[Opening Extracted records section]

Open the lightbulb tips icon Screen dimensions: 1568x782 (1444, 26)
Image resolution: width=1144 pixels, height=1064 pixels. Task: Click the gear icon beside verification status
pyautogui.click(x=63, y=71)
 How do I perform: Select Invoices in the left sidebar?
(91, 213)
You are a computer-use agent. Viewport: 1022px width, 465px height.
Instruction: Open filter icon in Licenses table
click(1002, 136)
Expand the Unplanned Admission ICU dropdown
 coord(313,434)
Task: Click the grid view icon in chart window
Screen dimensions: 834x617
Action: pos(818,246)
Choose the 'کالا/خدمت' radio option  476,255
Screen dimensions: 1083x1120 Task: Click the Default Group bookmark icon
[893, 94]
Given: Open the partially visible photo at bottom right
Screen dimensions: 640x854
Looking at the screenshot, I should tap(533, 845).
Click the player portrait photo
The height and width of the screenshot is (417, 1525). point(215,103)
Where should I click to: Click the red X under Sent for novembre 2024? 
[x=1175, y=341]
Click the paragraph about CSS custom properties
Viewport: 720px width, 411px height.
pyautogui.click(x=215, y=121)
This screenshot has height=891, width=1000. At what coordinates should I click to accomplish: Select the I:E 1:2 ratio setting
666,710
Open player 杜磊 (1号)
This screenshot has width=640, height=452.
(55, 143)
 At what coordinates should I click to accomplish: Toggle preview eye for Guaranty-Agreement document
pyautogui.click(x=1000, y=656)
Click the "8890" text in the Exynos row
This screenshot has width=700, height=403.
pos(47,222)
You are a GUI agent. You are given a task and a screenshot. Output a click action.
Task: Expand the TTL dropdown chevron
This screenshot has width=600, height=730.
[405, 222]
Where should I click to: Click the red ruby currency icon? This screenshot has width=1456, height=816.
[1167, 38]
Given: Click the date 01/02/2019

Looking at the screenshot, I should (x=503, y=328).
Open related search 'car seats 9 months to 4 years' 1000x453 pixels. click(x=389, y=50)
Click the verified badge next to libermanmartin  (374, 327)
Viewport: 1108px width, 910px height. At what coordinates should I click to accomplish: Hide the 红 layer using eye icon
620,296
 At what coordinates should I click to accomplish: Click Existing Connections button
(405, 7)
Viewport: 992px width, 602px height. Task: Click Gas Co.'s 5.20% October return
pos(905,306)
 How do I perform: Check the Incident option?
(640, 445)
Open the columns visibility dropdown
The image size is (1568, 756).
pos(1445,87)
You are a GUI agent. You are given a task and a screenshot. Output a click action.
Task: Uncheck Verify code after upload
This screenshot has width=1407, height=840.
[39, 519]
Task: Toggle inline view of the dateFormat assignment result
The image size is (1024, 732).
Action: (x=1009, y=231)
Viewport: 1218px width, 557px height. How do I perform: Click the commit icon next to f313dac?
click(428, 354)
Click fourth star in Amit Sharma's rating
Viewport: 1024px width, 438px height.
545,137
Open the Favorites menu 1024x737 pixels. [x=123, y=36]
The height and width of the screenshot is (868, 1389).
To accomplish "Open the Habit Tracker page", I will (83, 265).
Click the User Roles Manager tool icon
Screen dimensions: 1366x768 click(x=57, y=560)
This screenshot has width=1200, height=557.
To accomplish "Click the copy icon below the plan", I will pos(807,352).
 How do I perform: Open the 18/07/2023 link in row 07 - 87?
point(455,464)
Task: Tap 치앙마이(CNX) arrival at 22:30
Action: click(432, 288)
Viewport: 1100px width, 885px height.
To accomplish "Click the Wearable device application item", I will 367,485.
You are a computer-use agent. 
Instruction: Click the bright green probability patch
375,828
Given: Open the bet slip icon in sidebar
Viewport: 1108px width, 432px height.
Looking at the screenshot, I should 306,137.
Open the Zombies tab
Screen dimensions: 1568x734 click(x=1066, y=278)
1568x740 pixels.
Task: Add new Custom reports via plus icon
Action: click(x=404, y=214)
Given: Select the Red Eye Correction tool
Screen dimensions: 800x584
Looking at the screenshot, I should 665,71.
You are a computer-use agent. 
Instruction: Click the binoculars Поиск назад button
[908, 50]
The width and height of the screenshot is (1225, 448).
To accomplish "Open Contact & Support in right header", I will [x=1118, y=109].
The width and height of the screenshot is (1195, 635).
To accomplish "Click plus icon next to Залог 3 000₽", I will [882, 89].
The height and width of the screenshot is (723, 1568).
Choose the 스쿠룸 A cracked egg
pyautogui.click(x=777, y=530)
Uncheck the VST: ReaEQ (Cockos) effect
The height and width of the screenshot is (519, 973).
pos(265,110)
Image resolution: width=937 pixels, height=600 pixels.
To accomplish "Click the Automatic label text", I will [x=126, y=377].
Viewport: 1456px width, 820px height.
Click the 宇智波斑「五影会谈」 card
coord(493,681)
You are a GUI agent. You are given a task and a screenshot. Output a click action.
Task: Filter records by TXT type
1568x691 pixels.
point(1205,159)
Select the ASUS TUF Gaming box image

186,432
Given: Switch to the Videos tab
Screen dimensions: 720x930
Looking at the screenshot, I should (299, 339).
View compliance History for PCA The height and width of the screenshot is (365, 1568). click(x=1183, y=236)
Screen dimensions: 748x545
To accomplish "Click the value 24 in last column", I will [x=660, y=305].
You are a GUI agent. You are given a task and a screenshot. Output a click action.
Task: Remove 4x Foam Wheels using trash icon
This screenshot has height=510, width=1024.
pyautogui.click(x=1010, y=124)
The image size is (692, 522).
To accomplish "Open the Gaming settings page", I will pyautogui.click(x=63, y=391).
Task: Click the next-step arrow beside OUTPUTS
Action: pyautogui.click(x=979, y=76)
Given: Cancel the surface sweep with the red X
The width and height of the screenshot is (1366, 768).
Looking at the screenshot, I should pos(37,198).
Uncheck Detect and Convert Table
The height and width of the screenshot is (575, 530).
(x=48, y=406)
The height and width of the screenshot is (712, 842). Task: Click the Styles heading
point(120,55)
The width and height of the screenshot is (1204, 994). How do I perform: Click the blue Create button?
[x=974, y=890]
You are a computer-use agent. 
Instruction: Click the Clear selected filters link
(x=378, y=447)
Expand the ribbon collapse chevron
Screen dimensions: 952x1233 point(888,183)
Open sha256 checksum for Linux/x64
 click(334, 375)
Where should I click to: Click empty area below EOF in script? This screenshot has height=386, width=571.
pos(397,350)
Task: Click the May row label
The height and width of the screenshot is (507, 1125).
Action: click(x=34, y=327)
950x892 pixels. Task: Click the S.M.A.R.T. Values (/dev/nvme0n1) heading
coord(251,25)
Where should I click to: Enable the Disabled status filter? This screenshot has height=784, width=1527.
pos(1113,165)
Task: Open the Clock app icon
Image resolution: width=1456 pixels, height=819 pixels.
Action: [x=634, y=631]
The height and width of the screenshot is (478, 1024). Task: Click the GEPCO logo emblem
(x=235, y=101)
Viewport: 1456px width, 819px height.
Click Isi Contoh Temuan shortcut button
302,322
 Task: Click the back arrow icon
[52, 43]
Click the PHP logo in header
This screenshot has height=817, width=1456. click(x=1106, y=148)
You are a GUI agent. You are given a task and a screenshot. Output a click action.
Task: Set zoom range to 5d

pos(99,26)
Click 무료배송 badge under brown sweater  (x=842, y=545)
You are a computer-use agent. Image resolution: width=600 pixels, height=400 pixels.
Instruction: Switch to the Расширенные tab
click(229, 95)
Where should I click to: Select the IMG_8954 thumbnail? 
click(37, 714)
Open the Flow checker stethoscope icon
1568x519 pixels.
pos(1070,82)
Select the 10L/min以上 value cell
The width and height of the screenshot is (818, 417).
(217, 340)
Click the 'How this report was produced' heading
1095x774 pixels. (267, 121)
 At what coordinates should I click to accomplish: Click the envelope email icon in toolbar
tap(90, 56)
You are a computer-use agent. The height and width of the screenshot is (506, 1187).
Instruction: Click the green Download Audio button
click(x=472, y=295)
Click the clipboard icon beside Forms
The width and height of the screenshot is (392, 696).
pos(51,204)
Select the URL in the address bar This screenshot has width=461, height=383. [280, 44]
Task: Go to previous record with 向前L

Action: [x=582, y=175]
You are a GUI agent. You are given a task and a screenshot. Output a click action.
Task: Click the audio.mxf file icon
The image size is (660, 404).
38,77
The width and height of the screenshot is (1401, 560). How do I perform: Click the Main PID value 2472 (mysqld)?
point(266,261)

[Closing Extracted records section]

> Exercise
Apply a filter for "Uncheck" to the entries and show each line that passes.

> Completed task
Task: Uncheck Verify code after upload
Uncheck the VST: ReaEQ (Cockos) effect
Uncheck Detect and Convert Table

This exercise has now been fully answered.